STATED GOAL:
Report how many lines of the material below contain the string "named", giving the number alone.

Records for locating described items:
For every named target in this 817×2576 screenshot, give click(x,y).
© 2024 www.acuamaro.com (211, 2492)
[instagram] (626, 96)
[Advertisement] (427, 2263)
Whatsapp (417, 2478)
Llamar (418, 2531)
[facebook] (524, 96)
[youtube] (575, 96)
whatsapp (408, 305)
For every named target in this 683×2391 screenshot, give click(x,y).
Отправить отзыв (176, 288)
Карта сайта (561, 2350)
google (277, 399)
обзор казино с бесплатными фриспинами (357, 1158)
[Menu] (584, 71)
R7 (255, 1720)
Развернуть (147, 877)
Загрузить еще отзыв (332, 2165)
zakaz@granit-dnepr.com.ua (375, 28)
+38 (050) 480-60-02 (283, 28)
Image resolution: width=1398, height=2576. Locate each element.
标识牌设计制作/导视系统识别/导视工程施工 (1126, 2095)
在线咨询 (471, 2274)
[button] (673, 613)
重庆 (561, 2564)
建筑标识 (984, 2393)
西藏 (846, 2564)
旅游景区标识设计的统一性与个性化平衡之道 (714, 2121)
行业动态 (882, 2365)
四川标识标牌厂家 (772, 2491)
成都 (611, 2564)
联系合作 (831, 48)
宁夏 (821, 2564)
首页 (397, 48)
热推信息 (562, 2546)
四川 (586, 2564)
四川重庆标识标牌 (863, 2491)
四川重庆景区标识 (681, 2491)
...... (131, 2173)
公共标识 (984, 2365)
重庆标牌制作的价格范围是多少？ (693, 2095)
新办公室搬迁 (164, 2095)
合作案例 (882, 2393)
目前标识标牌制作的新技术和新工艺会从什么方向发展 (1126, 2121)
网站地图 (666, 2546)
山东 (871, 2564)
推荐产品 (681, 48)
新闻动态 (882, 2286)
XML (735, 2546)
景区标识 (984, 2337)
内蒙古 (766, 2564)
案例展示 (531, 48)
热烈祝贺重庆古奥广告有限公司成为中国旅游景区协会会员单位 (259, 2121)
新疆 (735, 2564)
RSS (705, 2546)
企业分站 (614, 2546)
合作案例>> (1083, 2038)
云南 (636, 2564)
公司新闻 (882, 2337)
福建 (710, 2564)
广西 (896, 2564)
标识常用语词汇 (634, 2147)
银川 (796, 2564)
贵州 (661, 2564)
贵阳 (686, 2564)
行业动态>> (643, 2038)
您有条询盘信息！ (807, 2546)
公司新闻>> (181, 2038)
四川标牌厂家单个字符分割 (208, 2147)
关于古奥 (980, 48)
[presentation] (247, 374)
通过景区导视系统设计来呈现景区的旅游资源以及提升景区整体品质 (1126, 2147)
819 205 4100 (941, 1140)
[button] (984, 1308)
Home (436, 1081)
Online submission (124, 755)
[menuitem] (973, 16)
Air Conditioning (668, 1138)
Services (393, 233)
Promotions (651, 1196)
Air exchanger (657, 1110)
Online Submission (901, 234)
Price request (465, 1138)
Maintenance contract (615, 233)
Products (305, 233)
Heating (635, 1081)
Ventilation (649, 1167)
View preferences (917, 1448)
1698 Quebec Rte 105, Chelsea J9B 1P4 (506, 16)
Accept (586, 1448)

ANSWER TO THE EXERCISE:
2